**Challenge 1:**
Name every court case cited in the court opinion excerpt on the Hazlewood Act below.
**Challenge 2:**
According to the court opinion excerpt on the Hazlewood Act below, in what year did the plaintiff enlist in the United States Army?
# start of Document text
Accordingly, Defendants have not shown that the Hazlewood Act’s fixed-point residency requirement is rationally related to any legitimate state interest. The Act im-permissibly discriminates between equally situated Texas residents who have served their country honorably in the armed forces, based solely upon their state residency when they enlisted in the military, in violation of the Equal Protection Clause.

This conclusion draws support from two additional persuasive opinions. The California Supreme Court in 1992 unanimously struck down a substantially similar statute providing veterans benefits including tuition and living expenses for students, but only if the veteran had been “at the time of entry into active duty a native of, or bona fide resident of [California] or, if a minor at that time, entered active duty while in [California] and had lived in [California] for six months immediately preceding entry into active duty.” Del Monte v. Wilson, 1 Cal.4th 1009, 4 Cal.Rptr.2d 826, 824 P.2d 632 (1992). The court held that Zo-bel, Hooper, and Soto-Lopez compelled the conclusion that California’s statute could not survive rational basis scrutiny and was unconstitutional under the Equal Protection Clause. Id.

Second, the Texas Attorney General in 1998 was questioned about the constitutionality of the fixed-point residency requirement in the Hazlewood Act, and issued an opinion letter which — based on his review of Zobel, Hooper, Soto-Lopez, and the California Supreme Court’s Del Monte decision — concluded:

[W]e believe a court would conclude that the Education Code section 54.203(a) is unconstitutional because it invidiously or irrationally discriminates against honorably discharged, resident veterans who did not reside in Texas at the time they entered the service. Using the rational-basis standard, we believe a court would consider all of Texas’ proffered rationalizations, but we can think of none that the Supreme Court has not already de-dared insufficient to justify the classification. In particular, we do not think a court would deem discrimination against one group of honorably discharged, resident veterans rationally related to saving the state money.

*578Tex. Att’y Gen. Op. No. DM-468 (1998).33 This Opinion has not been withdrawn in the 17 years since it was issued. See also Matthew B. Allen, The Unconstitutional Denial of A Texas Veterans Benefit, 46 Hous. L.Rev. 1607 (2010) (discussing, inter alia, Zobel, Hooper, Soto-Lopez, and the 1998 Texas Attorney General Opinion, and arguing that the Hazlewood Act’s fixed-point residency requirement is unconstitutional and unfair).

These additional well-reasoned opinions, while not binding on this Court, are in accord with the conclusion that- the Act unconstitutionally discriminates between Texas resident veterans based on their residency at that point in time when they enlisted in the Armed Forces. Defendants cite to no authority upholding the constitutionality of the Hazlewood Act’s fixed-point residency requirement or upholding any comparable provision from any other jurisdiction decided during the approximate 30 years since the Supreme Court’s decisions in Zobel, Hooper, and Soto-Lopez.

Accordingly, the Court holds that the fixed-point residency requirement found in Tex. Eduo.Code § 54.341(a) violates the Equal Protection Clause because it unconstitutionally discriminates against Plaintiff, an honorably discharged Texas veteran, for the sole reason that when he enlisted in the United States Army .in 1996 he was a resident citizen of another state.
# end of Document text
# start of Data rows
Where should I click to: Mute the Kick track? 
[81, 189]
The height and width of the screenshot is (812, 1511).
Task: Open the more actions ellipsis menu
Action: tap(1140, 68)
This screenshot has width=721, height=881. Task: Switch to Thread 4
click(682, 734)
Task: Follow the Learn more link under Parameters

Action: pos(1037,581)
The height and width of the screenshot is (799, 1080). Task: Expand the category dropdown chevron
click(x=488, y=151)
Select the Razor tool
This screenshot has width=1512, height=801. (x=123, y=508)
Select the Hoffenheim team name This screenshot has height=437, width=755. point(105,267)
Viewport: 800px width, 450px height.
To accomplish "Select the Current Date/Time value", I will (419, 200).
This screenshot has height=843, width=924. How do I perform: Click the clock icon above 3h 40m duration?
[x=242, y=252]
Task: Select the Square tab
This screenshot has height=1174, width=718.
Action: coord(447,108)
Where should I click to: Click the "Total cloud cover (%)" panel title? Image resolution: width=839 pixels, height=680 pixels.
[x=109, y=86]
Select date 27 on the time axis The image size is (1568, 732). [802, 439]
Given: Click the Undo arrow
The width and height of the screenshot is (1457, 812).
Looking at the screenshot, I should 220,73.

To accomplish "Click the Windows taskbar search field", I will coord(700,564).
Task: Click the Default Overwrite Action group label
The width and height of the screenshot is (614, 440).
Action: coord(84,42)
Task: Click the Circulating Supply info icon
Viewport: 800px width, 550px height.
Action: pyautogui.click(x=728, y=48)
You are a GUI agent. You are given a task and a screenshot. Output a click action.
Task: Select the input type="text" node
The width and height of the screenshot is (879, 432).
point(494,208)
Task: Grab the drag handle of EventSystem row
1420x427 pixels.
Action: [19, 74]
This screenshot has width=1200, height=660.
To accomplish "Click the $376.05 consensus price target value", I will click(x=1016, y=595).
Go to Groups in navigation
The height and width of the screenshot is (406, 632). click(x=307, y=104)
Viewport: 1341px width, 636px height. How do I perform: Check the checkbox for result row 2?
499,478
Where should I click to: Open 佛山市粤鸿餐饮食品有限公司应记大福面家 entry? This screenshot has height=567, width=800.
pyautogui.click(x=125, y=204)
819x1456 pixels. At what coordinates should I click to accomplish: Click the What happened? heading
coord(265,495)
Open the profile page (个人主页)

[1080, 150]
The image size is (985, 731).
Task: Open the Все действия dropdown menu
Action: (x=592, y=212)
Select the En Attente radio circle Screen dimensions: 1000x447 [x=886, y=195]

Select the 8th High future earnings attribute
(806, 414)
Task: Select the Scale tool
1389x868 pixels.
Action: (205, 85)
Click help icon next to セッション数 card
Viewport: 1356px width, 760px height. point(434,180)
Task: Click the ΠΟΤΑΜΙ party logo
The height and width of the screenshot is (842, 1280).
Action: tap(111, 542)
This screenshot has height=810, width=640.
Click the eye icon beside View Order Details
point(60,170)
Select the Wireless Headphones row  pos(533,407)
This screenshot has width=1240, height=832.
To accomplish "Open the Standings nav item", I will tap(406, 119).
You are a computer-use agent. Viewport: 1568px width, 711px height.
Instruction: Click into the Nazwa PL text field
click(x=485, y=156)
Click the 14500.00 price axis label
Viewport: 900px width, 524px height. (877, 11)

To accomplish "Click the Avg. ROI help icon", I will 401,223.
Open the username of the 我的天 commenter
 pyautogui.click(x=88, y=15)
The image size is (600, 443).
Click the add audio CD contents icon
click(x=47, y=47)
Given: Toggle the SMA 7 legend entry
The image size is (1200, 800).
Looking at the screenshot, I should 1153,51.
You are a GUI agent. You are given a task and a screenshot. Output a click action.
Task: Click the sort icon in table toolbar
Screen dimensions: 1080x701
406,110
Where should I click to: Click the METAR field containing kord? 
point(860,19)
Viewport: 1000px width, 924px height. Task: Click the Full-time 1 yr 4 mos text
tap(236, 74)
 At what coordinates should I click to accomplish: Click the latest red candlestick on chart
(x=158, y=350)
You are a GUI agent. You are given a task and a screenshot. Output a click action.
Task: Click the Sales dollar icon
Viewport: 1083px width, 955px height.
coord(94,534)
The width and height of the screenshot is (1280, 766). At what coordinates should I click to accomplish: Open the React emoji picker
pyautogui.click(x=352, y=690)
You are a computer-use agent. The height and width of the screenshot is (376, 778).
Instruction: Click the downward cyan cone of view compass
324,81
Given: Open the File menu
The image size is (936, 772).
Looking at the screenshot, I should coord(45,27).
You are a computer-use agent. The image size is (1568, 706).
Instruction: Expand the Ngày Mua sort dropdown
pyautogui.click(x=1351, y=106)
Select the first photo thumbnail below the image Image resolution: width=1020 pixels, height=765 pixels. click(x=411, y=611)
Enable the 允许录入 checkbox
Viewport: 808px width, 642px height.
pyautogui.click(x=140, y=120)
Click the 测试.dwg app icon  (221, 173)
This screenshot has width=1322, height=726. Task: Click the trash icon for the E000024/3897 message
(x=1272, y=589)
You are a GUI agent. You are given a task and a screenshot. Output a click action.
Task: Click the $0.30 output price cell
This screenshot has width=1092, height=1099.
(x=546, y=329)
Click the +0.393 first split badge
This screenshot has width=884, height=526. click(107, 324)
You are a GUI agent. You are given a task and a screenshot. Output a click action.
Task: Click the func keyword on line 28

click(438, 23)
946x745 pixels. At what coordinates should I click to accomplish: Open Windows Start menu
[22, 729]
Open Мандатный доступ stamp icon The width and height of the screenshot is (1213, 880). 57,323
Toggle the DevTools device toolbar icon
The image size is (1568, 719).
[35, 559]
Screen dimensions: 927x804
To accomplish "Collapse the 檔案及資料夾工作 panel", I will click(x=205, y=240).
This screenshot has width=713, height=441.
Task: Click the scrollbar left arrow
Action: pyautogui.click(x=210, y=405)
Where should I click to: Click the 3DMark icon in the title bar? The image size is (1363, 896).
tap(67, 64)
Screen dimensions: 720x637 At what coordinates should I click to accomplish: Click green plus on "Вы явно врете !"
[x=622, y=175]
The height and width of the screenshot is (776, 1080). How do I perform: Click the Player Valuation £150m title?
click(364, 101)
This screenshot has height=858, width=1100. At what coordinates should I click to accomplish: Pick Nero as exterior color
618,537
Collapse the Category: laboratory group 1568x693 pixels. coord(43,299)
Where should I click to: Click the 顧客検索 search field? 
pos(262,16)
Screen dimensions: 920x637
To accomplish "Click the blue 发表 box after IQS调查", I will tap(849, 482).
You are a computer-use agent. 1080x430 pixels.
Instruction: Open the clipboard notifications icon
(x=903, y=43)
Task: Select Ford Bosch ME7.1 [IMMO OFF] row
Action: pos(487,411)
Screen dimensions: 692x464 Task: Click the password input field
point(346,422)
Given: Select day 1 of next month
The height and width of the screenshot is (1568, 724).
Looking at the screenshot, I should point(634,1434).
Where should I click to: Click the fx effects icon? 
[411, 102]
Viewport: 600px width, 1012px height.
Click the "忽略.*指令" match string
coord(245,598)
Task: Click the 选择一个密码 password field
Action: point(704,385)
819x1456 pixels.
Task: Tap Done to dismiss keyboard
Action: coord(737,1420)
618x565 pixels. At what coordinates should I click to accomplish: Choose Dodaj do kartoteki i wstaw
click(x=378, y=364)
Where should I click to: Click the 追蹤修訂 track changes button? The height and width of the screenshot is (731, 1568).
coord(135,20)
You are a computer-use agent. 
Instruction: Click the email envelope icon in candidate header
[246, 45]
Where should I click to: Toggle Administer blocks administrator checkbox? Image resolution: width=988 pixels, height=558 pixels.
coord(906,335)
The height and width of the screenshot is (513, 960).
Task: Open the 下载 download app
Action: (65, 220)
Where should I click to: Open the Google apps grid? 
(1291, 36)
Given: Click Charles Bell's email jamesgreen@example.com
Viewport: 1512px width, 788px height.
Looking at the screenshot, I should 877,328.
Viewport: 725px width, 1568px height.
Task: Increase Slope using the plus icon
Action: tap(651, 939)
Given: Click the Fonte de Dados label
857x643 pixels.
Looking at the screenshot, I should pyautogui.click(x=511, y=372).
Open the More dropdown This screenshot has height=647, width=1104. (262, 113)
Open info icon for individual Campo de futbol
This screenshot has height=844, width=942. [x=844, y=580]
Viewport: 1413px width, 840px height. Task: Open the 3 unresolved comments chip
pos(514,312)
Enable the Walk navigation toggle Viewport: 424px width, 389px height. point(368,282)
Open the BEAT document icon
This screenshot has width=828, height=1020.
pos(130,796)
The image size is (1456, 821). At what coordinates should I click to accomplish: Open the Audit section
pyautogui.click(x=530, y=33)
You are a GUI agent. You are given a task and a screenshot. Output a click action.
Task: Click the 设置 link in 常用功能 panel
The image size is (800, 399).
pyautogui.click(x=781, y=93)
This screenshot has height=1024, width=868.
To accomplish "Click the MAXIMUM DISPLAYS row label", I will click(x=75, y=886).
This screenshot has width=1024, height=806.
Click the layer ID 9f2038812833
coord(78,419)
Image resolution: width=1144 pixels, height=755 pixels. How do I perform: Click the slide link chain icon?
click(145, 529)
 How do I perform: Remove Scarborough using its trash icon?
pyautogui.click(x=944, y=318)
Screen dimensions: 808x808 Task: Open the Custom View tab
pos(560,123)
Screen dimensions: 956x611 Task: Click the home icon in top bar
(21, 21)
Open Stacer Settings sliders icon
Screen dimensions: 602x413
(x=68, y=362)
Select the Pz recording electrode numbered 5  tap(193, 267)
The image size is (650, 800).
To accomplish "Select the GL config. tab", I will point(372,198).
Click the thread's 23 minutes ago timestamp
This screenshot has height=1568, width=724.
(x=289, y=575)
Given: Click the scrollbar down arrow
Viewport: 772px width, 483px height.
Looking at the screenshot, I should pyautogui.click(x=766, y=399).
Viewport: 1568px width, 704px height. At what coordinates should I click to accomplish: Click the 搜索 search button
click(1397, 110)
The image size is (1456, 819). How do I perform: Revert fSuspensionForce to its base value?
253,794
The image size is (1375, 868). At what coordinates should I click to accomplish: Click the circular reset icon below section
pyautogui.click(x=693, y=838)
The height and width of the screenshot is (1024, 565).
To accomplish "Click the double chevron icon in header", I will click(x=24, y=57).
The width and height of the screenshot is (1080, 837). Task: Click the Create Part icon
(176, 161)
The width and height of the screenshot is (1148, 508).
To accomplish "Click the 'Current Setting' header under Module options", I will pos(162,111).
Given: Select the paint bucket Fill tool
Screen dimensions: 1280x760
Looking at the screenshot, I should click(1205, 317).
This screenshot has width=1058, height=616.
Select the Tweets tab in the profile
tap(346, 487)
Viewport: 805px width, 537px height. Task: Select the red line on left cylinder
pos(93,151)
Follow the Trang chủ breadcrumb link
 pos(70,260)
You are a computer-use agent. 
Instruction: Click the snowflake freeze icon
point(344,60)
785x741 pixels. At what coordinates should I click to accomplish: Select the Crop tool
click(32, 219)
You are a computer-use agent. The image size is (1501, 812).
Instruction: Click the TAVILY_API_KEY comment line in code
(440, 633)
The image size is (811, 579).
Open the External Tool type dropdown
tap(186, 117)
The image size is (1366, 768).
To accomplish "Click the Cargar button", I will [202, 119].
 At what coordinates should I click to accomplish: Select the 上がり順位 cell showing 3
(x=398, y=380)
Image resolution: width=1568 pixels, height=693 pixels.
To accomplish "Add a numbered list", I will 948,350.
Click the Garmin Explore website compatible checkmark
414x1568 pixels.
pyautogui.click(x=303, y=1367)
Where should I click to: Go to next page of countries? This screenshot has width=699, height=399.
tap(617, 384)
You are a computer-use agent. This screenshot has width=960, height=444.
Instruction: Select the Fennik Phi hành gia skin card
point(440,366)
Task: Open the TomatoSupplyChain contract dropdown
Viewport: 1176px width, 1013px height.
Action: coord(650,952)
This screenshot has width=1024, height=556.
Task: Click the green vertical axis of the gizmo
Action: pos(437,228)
# end of Data rows
**Response 1:**
Zobel, Hooper, Soto-Lopez, Del Monte v. Wilson

**Response 2:**
1996